** SHORT PROBLEM **
Using the text on high performance computing, explain why much of the computing potential available to individual scientists goes unused. Answer in one to three sentences.

** EXTRACT **

As has been charted by Top500.org for the past decade, peak computer performance continues to grow at an impressive clip. However, these advances in parallel and distributed computing tend to be accessible to only a small portion of researchers, mainly those within focused research projects at national, university, and corporate laboratories. These groups characteristically benefit from generous funding and can afford to purchase (or build) the best equipment and hire whatever staff is necessary to program and maintain it.
At the other end of the performance spectrum are individual researchers and small collaborative groups. These are by far the more common organizational units in which science is daily practiced, and cumulatively represent a much larger fraction of the total researcher population. Yet the scale of computing power available to many of these researchers, or perhaps more accurately that which is actually used by them on a regular basis, remains merely the desktop workstation.
A variety of issues inhibit the adoption of high performance computing (HPC) by the individual, many of which can be grouped under the rubric of the buy-in problem. After several decades of research it is generally accepted that parallel and distributed programming has not kept pace with improvements in hardware (Hwang & Xu 1998). Despite the breadth of programming models available, HPC has not evolved into the mainstream, and skilled programmers are still hard to find. The complexity of industrial-strength HPC toolkits typically requires a significant investment of time and learning, not only for application or algorithm development, but also for installation and maintenance, especially on today's heterogeneous networks. Our experience is that few practicing scientists have the time or inclination to cultivate these skills (nor, as can be the case, do their technical support staff), with the net effect being that much of the computing potential available to them, at least in principle, goes unused.
This trend manifests itself at several levels. The clearest indication is at the granularity of the network, where the desire to harness the CPU cycles of idle machines has motivated an entire subdiscipline of computer science. The second indication stems from the cycles of hardware upgrades which play out at every computing center. In step with Moore's Law, our older machines are replaced with newer ones, with few second thoughts as to their ultimate destination; as often as not these otherwise functional systems wind up collecting dust in a dark closet. Lastly, observe that while we are at the cusp of another evolutionary step in desktop computing, namely the emergence of the personal multiprocessor system, the extra CPUs in such machines are as yet rarely employed in general scientific development, particularly within the analysis packages used most frequently by astronomers. The wasted CPU cycles in each of these cases would in principle be straightforward to reclaim if parallel and distributed computing skills were more commonplace.
Together these factors create a formidable entry barrier for HPC newcomers, a class into which--drawing from our collaborations at several international research centers--a majority of astronomers still fall, and strongly motivate our investigation of tuplespaces (TS) for rapid distributed computing development.

** PROVIDED MATERIAL **
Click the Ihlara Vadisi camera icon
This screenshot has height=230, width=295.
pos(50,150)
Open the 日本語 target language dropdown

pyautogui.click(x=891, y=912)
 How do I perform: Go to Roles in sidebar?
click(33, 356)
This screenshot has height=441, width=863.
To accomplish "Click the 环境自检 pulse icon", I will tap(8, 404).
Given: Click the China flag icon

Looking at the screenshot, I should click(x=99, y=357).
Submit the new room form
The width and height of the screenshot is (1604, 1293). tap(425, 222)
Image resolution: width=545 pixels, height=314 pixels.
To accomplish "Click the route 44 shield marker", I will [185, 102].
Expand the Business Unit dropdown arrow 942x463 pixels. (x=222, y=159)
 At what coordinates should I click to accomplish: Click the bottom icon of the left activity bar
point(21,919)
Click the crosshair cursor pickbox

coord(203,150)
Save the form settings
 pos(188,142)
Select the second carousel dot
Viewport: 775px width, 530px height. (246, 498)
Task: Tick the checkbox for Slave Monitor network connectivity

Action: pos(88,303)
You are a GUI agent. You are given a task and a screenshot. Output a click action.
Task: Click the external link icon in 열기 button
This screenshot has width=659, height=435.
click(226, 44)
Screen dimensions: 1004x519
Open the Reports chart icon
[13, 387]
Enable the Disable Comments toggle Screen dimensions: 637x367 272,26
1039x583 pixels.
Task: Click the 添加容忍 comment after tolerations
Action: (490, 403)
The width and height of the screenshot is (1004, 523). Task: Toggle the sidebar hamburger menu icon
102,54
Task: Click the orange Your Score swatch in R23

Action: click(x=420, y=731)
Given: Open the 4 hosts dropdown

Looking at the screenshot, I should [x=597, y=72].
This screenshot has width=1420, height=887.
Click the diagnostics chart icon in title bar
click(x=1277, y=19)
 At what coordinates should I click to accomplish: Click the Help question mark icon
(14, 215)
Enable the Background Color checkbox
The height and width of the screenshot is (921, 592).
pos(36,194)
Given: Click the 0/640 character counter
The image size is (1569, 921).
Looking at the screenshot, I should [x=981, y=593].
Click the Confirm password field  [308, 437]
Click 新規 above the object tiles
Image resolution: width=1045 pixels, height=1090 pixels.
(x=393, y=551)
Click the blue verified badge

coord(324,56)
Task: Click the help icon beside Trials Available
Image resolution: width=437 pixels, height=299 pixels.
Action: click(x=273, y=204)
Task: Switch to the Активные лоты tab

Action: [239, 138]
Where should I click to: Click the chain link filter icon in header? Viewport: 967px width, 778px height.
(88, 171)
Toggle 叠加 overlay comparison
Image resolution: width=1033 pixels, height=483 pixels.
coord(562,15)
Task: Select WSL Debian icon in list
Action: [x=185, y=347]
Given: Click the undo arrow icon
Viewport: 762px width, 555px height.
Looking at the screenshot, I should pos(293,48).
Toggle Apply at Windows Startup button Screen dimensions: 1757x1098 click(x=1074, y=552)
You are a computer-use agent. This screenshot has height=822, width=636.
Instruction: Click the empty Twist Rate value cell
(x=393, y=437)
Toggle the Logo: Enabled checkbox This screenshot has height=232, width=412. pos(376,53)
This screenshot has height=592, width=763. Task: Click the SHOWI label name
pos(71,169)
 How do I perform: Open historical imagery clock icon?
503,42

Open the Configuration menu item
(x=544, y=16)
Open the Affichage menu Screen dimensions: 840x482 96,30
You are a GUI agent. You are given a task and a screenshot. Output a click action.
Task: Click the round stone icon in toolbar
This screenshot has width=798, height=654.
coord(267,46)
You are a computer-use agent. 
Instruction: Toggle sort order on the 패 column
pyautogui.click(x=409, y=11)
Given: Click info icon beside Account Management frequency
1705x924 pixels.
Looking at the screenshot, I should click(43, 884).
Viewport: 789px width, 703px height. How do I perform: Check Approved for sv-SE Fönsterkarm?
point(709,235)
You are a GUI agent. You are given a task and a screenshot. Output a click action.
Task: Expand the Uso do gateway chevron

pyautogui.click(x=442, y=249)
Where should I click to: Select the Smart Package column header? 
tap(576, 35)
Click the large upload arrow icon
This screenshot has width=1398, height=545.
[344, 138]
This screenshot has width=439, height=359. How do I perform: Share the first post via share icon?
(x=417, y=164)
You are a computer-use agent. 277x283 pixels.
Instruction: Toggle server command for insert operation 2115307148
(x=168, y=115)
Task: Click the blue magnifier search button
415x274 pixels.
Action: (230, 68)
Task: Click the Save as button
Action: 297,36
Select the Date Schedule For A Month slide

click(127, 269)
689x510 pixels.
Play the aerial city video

** SOLUTION FOR THIS EXERCISE **
Industrial-strength HPC toolkits are complex and require a significant investment of time and learning for development, installation, and maintenance. Parallel and distributed programming has also not kept pace with hardware, so skilled programmers are hard to find. Few practicing scientists, or their technical support staff, have the time or inclination to build these skills.